Additives and fillers are organic or inorganic compounds that Bausano customers can introduce into plastic to change the properties of the specific plastic for extrusion. While most plastics in their original form are impact resistant and long-lasting, they are often brittle, hard, combustible, or too heavy for the intended use. Adding additives or fillers can transform the plastic so it meets the intended use without sacrificing the qualities that made it attractive in the first place.
In the processing of plastic, Bausano makes a distinction between additives that have an influence on the process ability of the plastic and additives that have an influence on the product properties.

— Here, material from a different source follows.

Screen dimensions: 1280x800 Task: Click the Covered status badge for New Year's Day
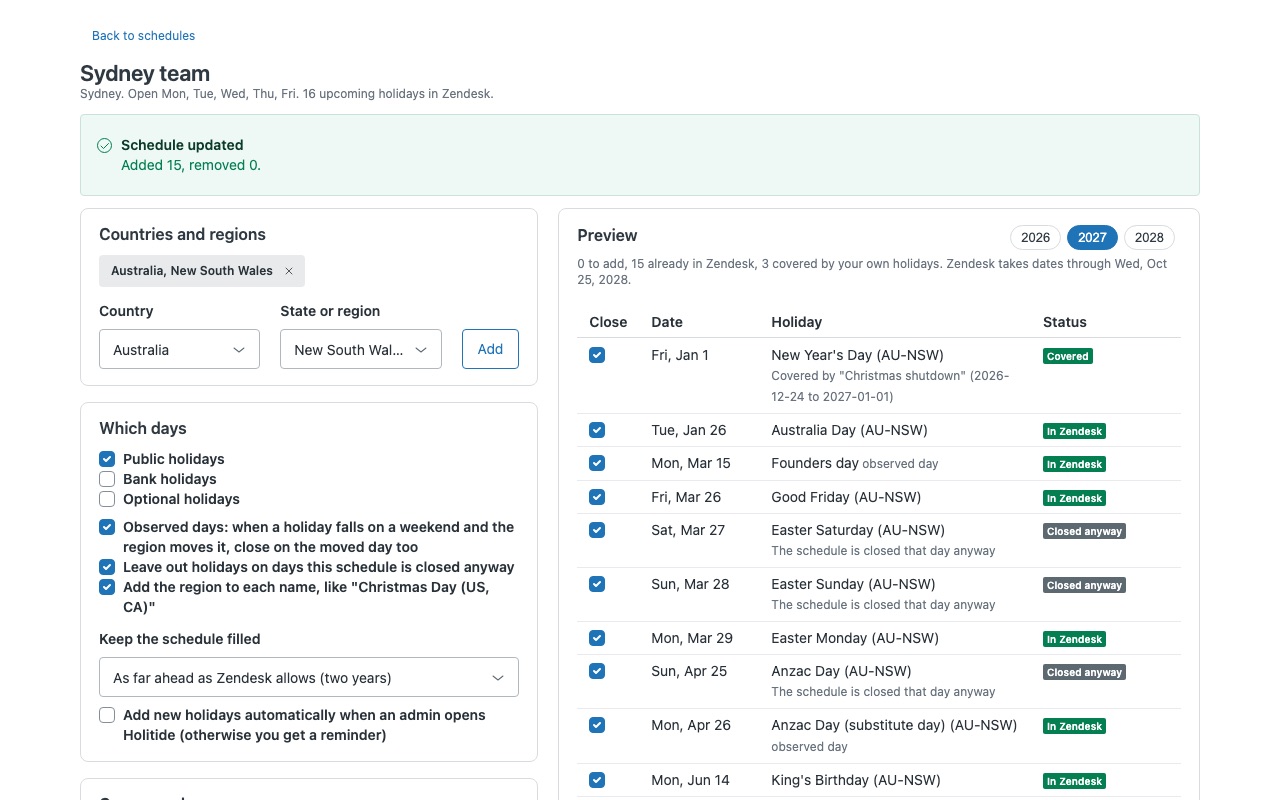pos(1068,356)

Fillers in polymer Extrusion
Fillers are added to polymers by customers before putting it in a Bausano extruder to accomplish many different property changes and improvements. They can alter physical properties, reduce costs, trim weight, change the electrical conductivity, and enhance thermal properties, just to name a few. In almost every case they also influence processing behavior during extrusion.

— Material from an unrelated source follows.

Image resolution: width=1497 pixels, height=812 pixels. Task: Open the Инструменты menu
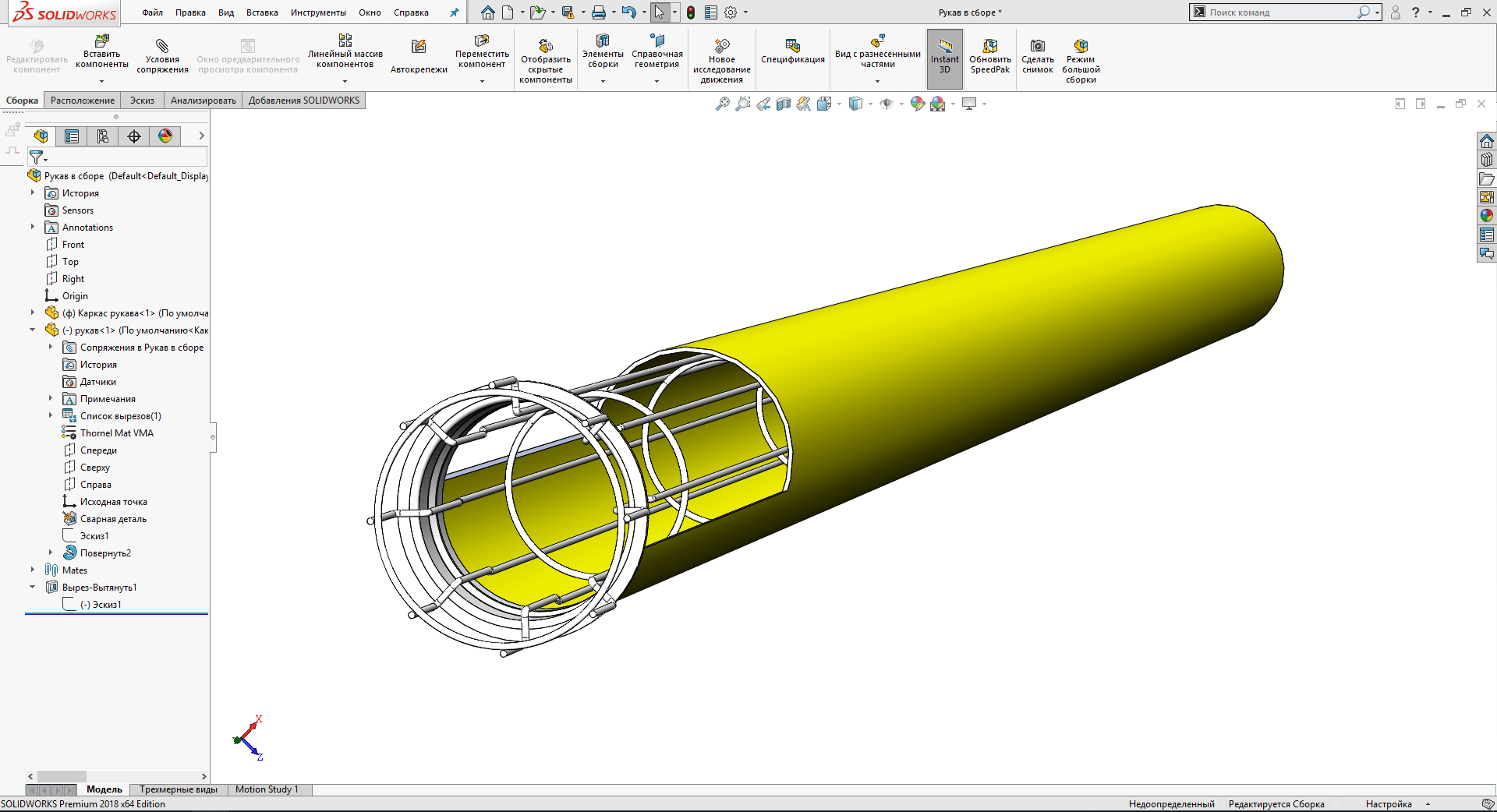pos(318,12)
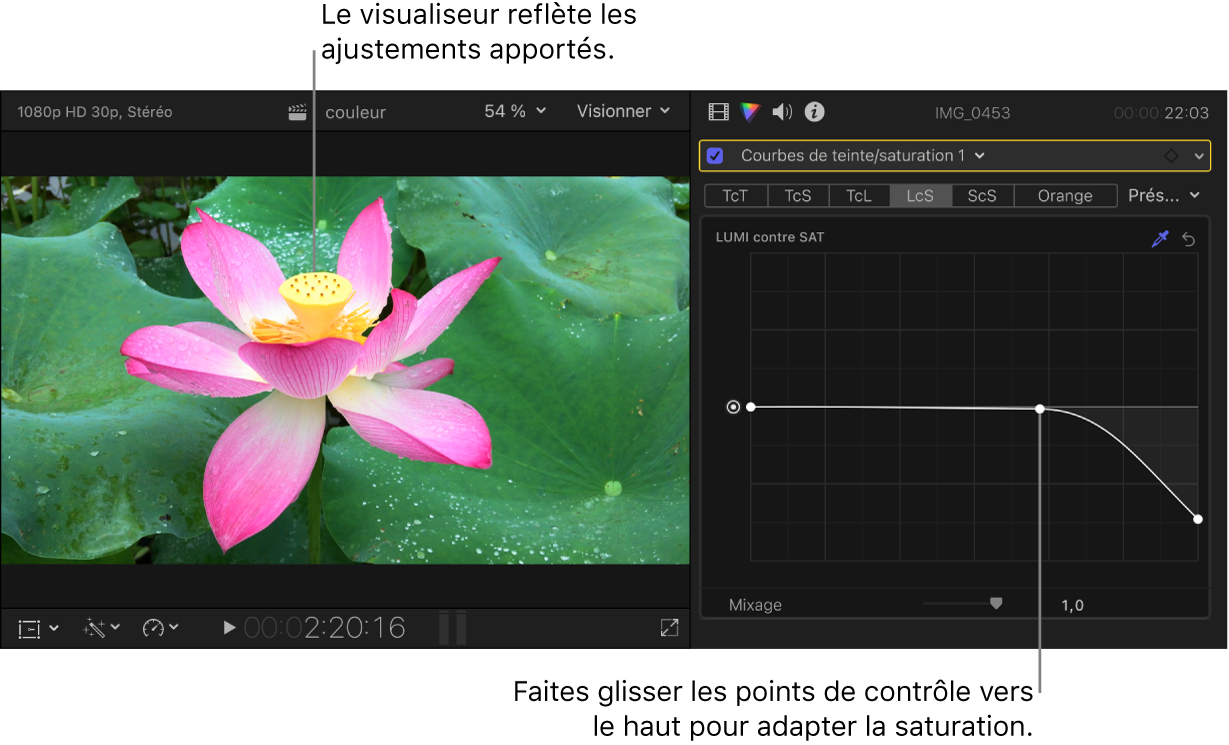This screenshot has width=1229, height=745.
Task: Disable the Courbes de teinte/saturation 1 checkbox
Action: click(715, 156)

The polymer can be mixed with up to 85% of fillers such as chalk or talcum.
The addition of fillers can significantly change the processing properties of a polymer. Refer to general melting-rate calculations for viscous dissipation in Bausano single-screw extruders (shear melting) it's important. Viscous dissipation is increased with increasing viscosity, density, and thermal conductivity, and by decreasing specific heat.

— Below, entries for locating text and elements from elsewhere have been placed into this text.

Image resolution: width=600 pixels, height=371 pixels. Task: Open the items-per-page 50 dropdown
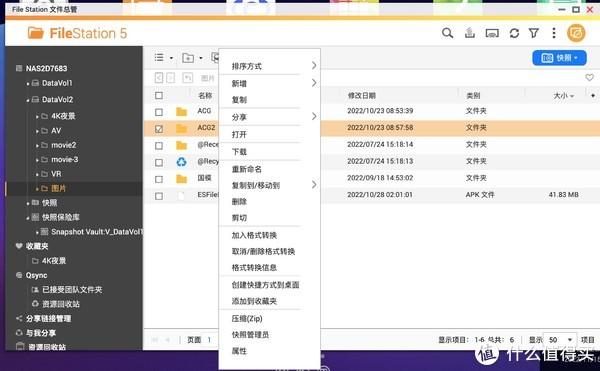click(560, 340)
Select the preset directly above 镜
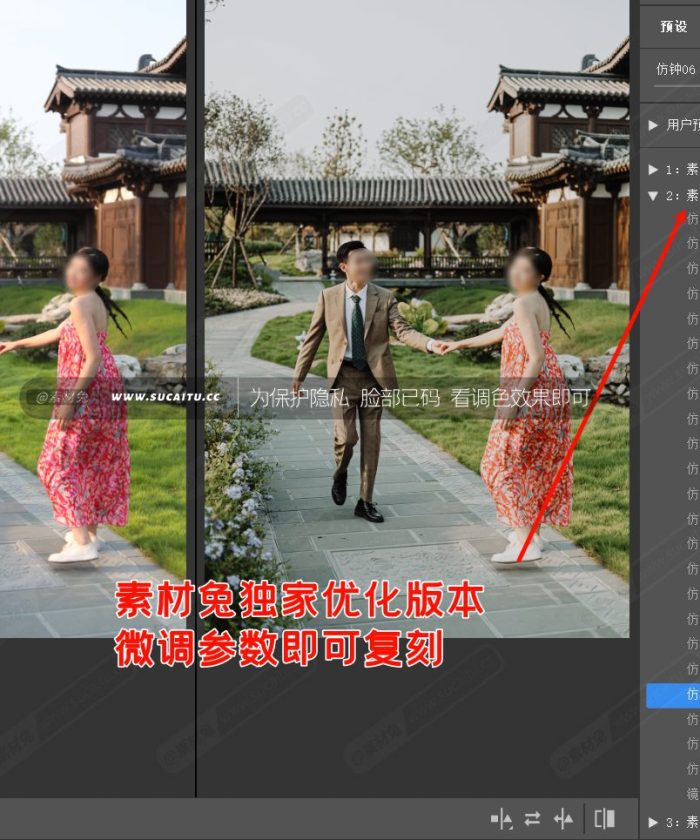Image resolution: width=700 pixels, height=840 pixels. [692, 768]
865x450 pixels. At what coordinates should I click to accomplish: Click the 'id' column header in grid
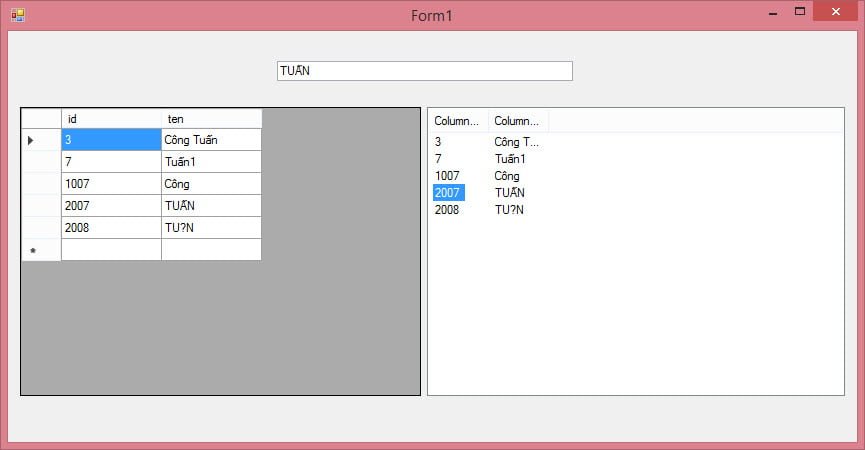pyautogui.click(x=111, y=119)
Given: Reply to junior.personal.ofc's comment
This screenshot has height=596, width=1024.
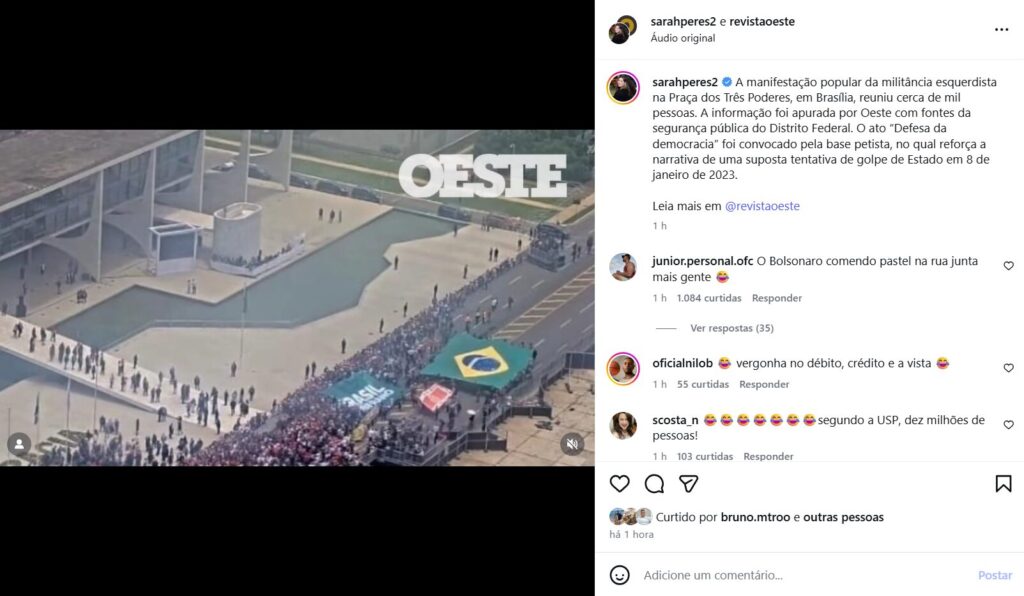Looking at the screenshot, I should click(x=776, y=298).
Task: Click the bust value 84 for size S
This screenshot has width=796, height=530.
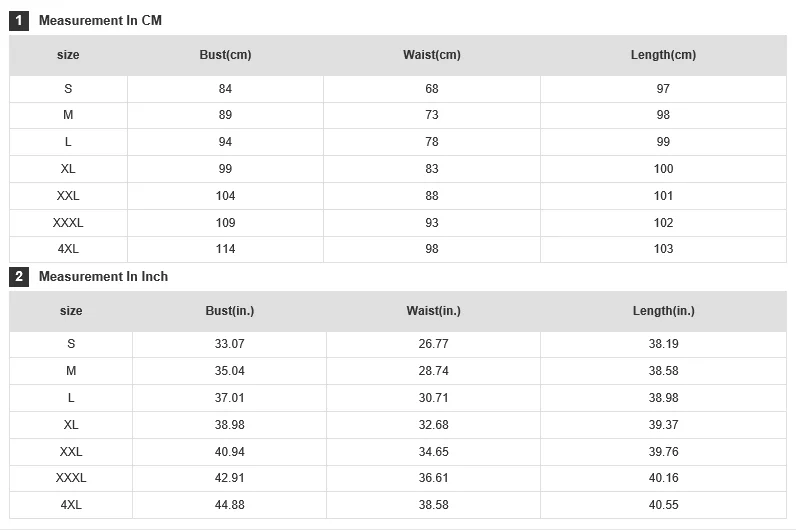Action: point(225,89)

Adding fillers to the polymer mix affects all these parameters. The generation of heat in the polymer itself depends on its thermal properties, viscosity, and the conductive heat transfer to or from the extruder. By adding most fillers, the amount of energy required for viscous dissipation is greatly reduced in relation to the mass output.
Polymers are poor conductors of heat compared with mineral or glass fillers. Moreover, polymers require more energy to raise their temperature (specific heat). Additionally, most fillers have a significantly greater density than the common polymers, giving them more “thermal bulk.” Finally, addition of fillers usually increases the compound’s viscosity as compared with the neat polymer. You can use the reference point from processing unfilled polymer to determine whether you can run filled resin on your current system.
Often, minerals such as calcium carbonate, silica, clay, kaolin and carbon are added as fillers to polymers. While most people think these are simply used to add bulk and lower cost, many of these mineral fillers make them easier to mold and shape while ensuring the stability of the compounds. For plastics that require heat-resistance, mineral fillers can increase heat-deflection and reduce thermal expansion.